Saved data entries
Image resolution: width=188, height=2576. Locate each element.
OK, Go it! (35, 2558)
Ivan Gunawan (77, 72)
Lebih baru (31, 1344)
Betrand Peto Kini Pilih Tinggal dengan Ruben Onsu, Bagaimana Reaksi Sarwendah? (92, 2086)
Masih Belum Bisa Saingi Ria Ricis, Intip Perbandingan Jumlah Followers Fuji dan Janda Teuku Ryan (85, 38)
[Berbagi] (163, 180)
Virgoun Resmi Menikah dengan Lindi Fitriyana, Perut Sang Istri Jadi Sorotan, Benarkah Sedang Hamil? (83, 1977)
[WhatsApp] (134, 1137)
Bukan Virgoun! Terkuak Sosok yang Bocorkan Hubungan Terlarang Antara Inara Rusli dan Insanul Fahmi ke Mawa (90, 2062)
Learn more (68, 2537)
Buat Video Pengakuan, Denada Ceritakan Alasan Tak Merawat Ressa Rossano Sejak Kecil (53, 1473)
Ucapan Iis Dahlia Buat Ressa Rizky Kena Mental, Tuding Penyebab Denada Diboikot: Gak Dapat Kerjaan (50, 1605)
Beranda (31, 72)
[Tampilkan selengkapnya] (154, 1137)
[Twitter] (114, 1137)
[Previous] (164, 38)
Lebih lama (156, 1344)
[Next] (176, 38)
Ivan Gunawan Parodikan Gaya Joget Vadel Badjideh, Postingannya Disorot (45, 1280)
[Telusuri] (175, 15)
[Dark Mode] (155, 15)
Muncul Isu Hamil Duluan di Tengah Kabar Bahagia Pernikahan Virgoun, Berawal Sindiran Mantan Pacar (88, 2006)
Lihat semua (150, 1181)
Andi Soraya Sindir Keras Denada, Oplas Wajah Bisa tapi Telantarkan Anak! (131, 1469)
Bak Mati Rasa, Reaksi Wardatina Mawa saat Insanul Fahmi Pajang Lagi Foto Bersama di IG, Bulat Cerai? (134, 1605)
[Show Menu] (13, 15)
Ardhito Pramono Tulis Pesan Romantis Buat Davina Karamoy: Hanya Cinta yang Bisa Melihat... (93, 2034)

**Work to complete:** List each line of the entries that holds the string "Reaksi".

**Output for this task:**
Betrand Peto Kini Pilih Tinggal dengan Ruben Onsu, Bagaimana Reaksi Sarwendah? (92, 2086)
Bak Mati Rasa, Reaksi Wardatina Mawa saat Insanul Fahmi Pajang Lagi Foto Bersama di IG, Bulat Cerai? (134, 1605)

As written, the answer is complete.